═════ Passage ═════

The Trillion Gene Atlas, developed by Basecamp Research in collaboration with Anthropic, Ultima Genomics, PacBio, and NVIDIA AI infrastructure aims to expand known evolutionary genetic diversity 100-fold by collecting genomic data from more than 100 million species across thousands of sites worldwide. 

The initiative, unveiled during the Health Track at SXSW and the NVIDIA GTC conference in San Jose, could help drive AI drug development and therapeutic design. 

“Today’s biological AI models are trained on a narrow slice of life on Earth,” said Glen Gowers, Co-Founder and CEO of Basecamp Research, speaking at SXSW in Austin.  

“The Trillion Gene Atlas expands the known genetic universe by orders of magnitude beyond what is in public databases. Training models at this scale establishes a new paradigm for programmable therapeutic design.” 

Trillion Gene Atlas to expand genomics data 


With huge increases in model size and computing power, diverse data is a critical enabler for progress in AI drug development and real-world benchmarks.  

All current sequence-based foundation models rely on variants of the same public repositories, with 80% of these trained on a public database containing fewer than 250 million sequences.

Basecamp Research’s EDEN foundation models, released in January, bypass the industry’s evolutionary “data wall” by training entirely on BaseData, a proprietary genomic database that is currently more than 10 times larger than all public resources combined. By learning from an unprecedented 10 billion new-to-science genes across one1 million newly discovered species, EDEN unlocked critical new scaling laws for AI in biology.

═════ Excerpted records ═════

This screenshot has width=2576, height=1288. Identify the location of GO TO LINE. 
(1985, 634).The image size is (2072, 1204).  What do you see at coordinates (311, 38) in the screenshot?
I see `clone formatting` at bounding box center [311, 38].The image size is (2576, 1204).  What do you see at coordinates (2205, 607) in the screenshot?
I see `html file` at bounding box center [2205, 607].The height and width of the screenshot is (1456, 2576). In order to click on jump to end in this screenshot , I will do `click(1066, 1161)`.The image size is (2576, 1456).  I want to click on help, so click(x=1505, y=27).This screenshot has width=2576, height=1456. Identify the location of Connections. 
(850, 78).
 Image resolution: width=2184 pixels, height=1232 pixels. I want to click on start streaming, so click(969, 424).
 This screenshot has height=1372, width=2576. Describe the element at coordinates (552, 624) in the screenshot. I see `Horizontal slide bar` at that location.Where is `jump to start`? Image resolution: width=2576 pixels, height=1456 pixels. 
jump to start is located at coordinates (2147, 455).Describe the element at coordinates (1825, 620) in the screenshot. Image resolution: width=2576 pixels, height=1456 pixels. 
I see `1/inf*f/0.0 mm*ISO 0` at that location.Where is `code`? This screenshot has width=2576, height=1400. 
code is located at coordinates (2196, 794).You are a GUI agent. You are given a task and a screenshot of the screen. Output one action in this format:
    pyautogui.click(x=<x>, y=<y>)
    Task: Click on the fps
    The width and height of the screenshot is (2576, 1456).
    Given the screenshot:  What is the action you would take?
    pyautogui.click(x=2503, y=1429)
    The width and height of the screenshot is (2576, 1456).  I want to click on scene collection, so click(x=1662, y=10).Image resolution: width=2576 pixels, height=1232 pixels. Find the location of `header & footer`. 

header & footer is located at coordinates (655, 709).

═════

[Study questions]
• 1. Can you summarize the Trillion Gene Atlas passage in two sentences?
• 2. In the Trillion Gene Atlas passage, rewrite the paragraph beginning "The Trillion Gene Atlas, developed by Basecamp Research" as a bulleted list that keeps its main facts.
• 3. According to the Trillion Gene Atlas passage, what percentage of current sequence-based foundation models are trained on a public database containing fewer than 250 million sequences?

[Answers for each item]
• 1. The Trillion Gene Atlas, developed by Basecamp Research with Anthropic, Ultima Genomics, PacBio, and NVIDIA AI infrastructure, aims to expand known evolutionary genetic diversity 100-fold by collecting genomic data from more than 100 million species, and it could help drive AI drug development and therapeutic design. While all current sequence-based foundation models rely on variants of the same public repositories, Basecamp Research's EDEN models train entirely on BaseData, a proprietary genomic database more than 10 times larger than all public resources combined.

• 2.
- Project: the Trillion Gene Atlas
- Developer: Basecamp Research
- Collaborators: Anthropic, Ultima Genomics, PacBio, and NVIDIA AI infrastructure
- Goal: expand known evolutionary genetic diversity 100-fold
- Method: collect genomic data from more than 100 million species across thousands of sites worldwide

• 3. 80%